**What is asked**
Print every item below verbatim, leaving out the pictures.

··· Provided material

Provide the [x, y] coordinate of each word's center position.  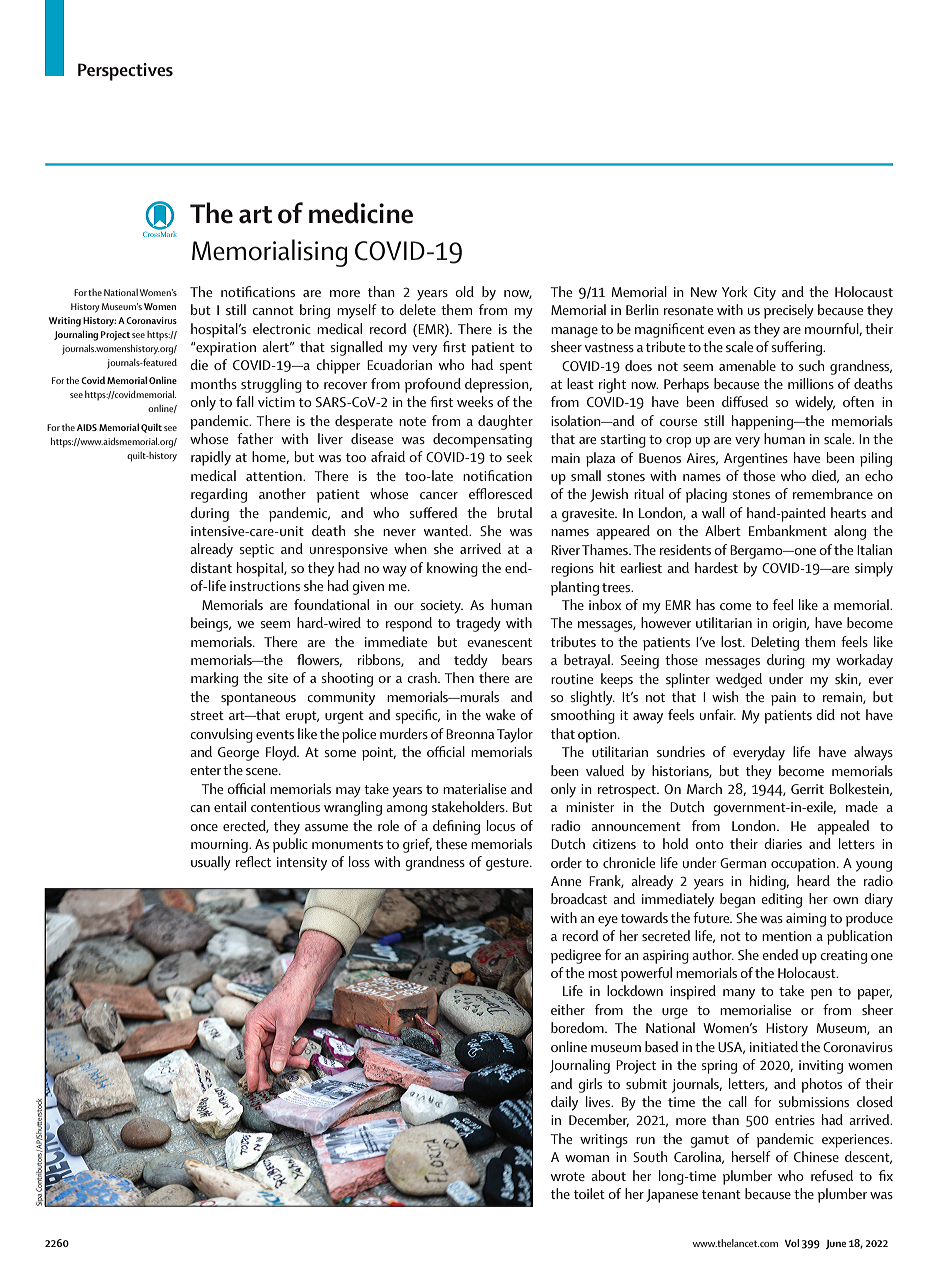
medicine [361, 213]
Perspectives [125, 72]
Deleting [775, 643]
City [765, 294]
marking [214, 679]
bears [517, 659]
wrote [568, 1176]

······

**Task output**
Provide the [x, y] coordinate of each word's center position.  
medicine [361, 213]
Perspectives [125, 72]
Deleting [775, 643]
City [765, 294]
marking [214, 679]
bears [517, 659]
wrote [568, 1176]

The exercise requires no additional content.